A woman in a dove-gray dress. A drawing desk. A plain green background. But no artist’s signature, and no clues to the woman’s identity. When BYU acquired Portrait of a Lady in 1975, the painting was attributed to Gilbert Stuart, the “Father of American Portraiture,” but it has never been authenticated.
Last semester students in five BYU classes, ranging from art history to figure painting to costume design, researched the portrait and Stuart, looking at everything from paint application to hairstyle and costuming. It was the first time students have been invited to analyze a painting from BYU’s Museum of Art (MOA) in such depth. For eight of the students, the experience culminated in a videoconference with one of the nation’s foremost Stuart experts, Metropolitan Museum of Art curator Carrie Rebora Barratt.
Stuart painted more than 1,000 portraits during the late 18th and early
19th centuries, including the likenesses of European royalty and the first five presidents of the United States.
Students and the MOA were unable to trace the painting’s provenance beyond 1969, and radiographic study of the canvas and paints would be of little help, says Marian Eastwood Wardle (BA ’73), American art curator for the MOA, because many artists then used the same materials, and Stuart rarely sketched on canvas before painting. Instead, students sifted through hundreds of Stuart portraits online, hunting for small details. One other portrait has a water glass, and a few others have similar drawing tables.
“One thing is for sure,” Wardle says. “Seeing [the painting] in the print study room just propped up with no frame makes it harder to believe it’s a Gilbert Stuart than if you frame it beautifully and hang it on a gallery wall.”
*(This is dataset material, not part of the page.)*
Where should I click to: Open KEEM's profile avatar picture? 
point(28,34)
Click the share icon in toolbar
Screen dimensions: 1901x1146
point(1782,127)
Though research has been inconclusive so far, students are working on placing the portrait within Stuart’s overall work.
“When you have [a painting] that’s in an institution, you don’t get to question it,” says Kalisha Roberts Jacobson (BA ’08), who studied the painting in her American art history class and as a MOA curatorial assistant. “It’s really fun to be a part of this. I feel kind of like an adventurer on a discovery.”